Transport Reversible Jump Markov Chain Monte Carlo with proposals generated by Variational Inference with Normalizing Flows (2512.12742v1)

Published 14 Dec 2025 in stat.ML and cs.LG

Abstract: We present a framework using variational inference with normalizing flows (VI-NFs) to generate proposals of reversible jump Markov chain Monte Carlo (RJMCMC) for efficient trans-dimensional Bayesian inference. Unlike transport reversible jump methods relying on forward KL minimization with pilot MCMC samples, our approach minimizes the reverse KL divergence which requires only samples from a base distribution, eliminating costly target sampling. The method employs RealNVP-based flows to learn model-specific transport maps, enabling construction of both between-model and within-model proposals. Our framework provides accurate marginal likelihood estimates from the variational approximation.
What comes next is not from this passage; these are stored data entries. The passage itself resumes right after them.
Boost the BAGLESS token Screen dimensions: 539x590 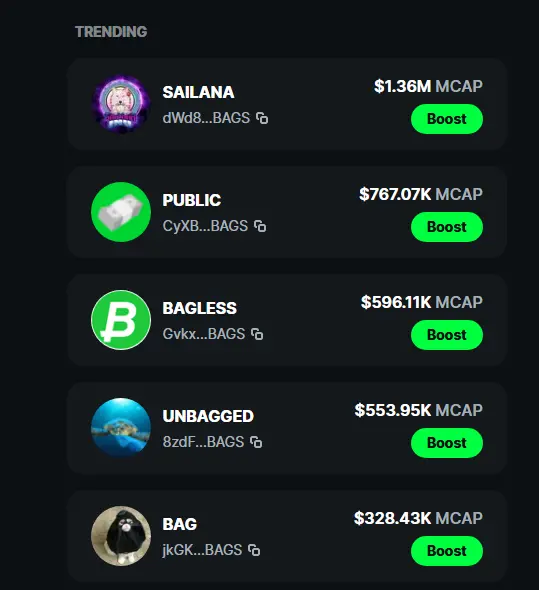(447, 335)
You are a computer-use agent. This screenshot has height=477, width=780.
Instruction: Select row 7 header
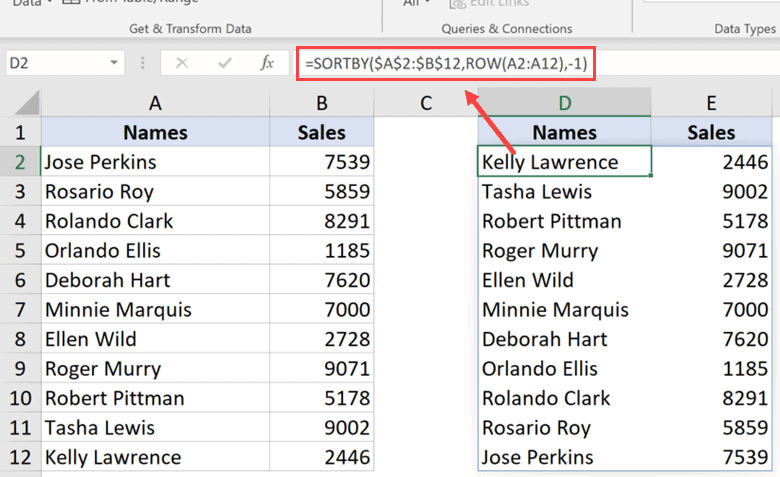click(x=20, y=310)
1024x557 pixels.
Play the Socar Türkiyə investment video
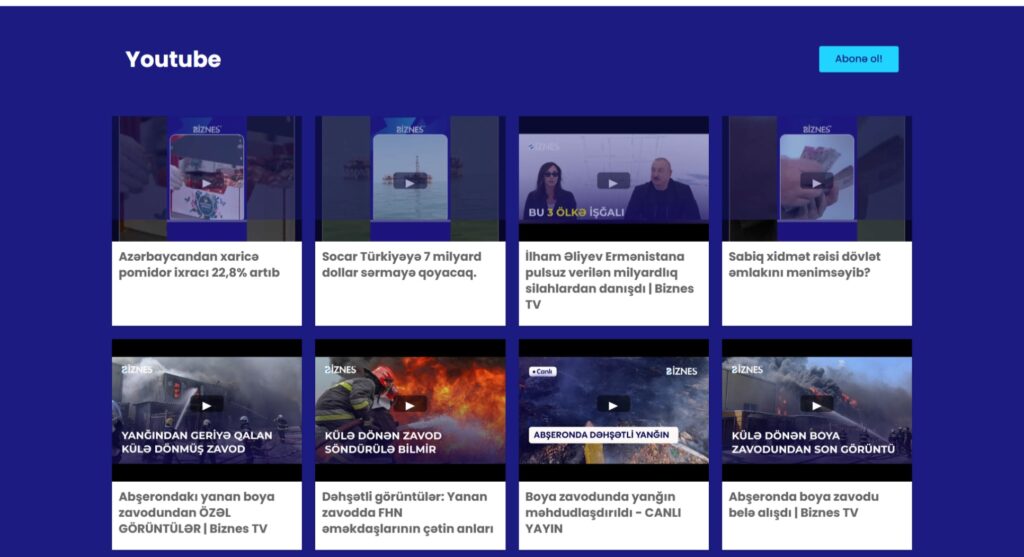pos(409,181)
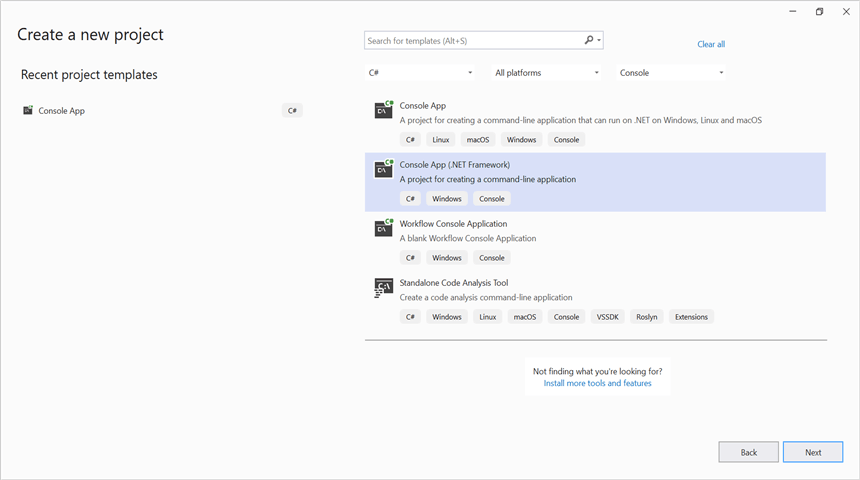This screenshot has width=860, height=480.
Task: Expand the search history dropdown arrow
Action: [x=599, y=41]
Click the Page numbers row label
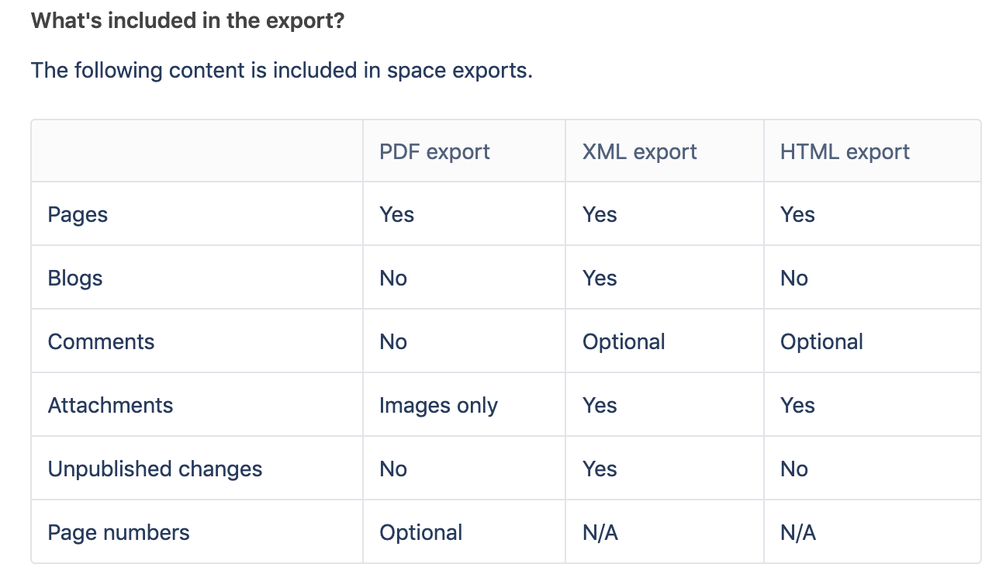 pyautogui.click(x=118, y=533)
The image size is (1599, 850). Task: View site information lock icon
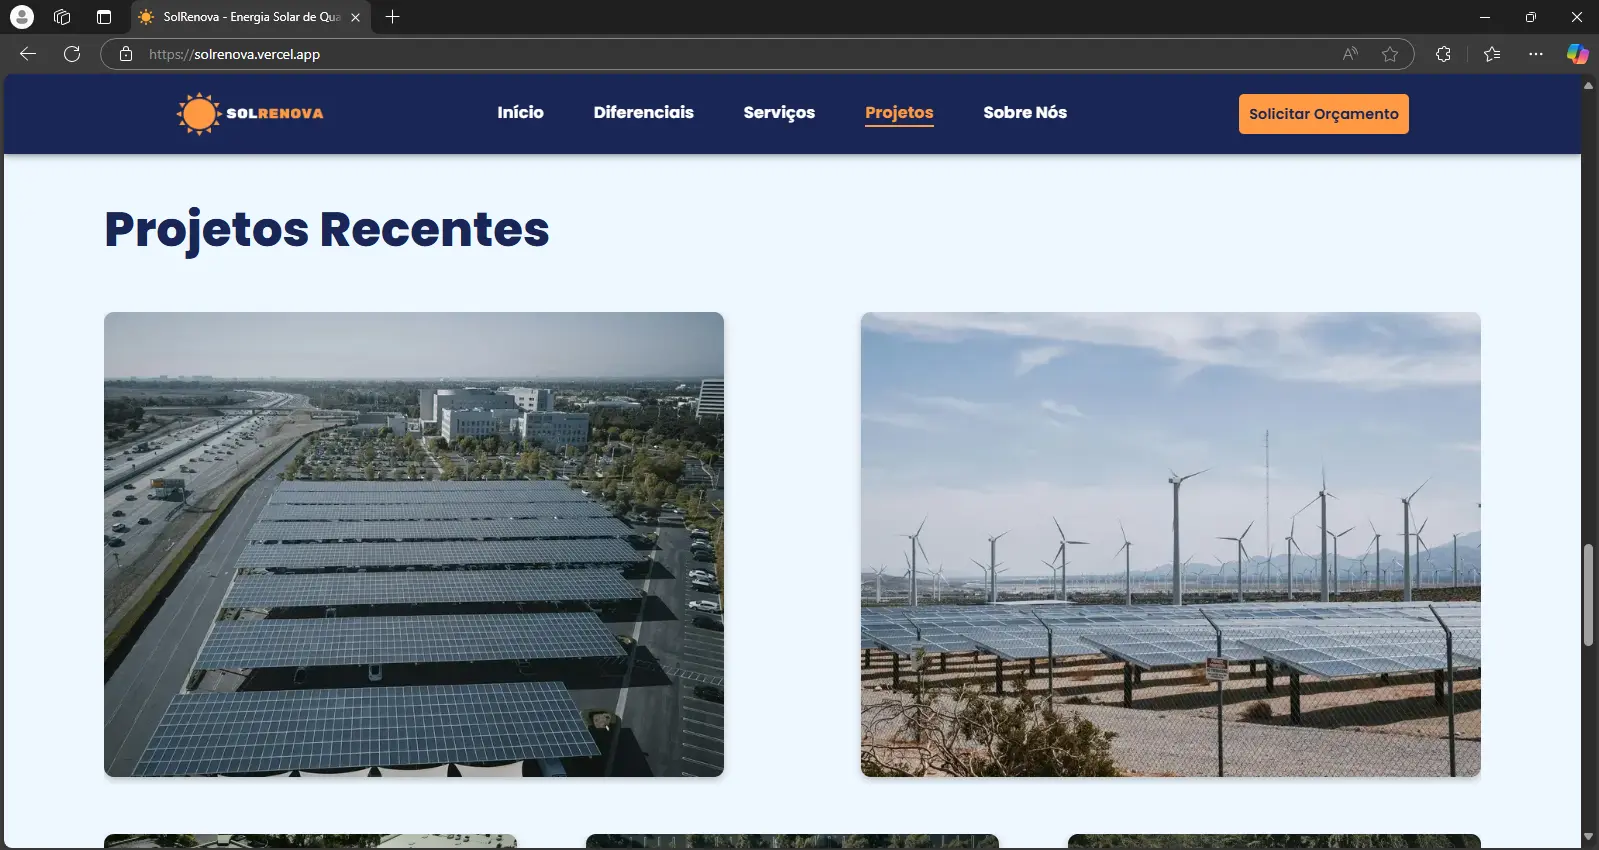pyautogui.click(x=126, y=54)
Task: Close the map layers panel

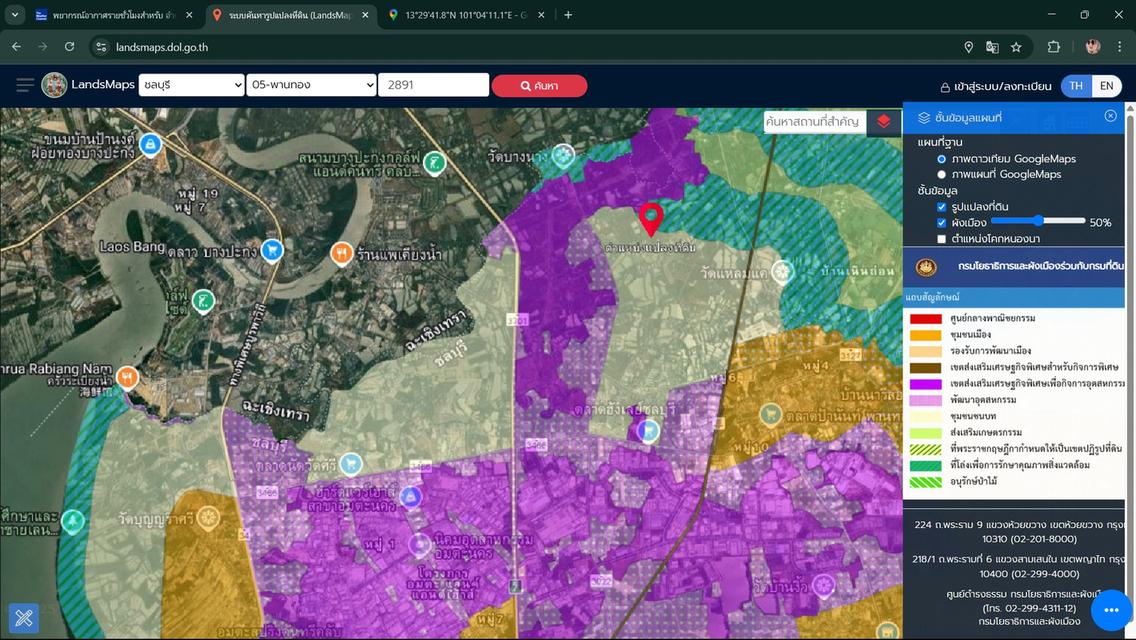Action: [x=1110, y=116]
This facilitates efficient model comparison and proposal adaptation in RJMCMC. Experiments on illustrative example, factor analysis and variable selection tasks in linear regression show that TRJ designed by VI-NFs achieves faster mixing and more efficient model space exploration compared to existing baselines. The proposed algorithm can be extended to conditional flows for amortized vairiational inference across models. Code is available at https://github.com/YinPingping111/TRJ_VINFs.

Summary

The paper introduces a VI-NF based transport RJMCMC algorithm that enhances proposal design by eliminating the need for pilot posterior sampling.
The methodology leverages invertible normalizing flows to learn per-model transport maps, which simplify trans-dimensional moves and improve acceptance rates.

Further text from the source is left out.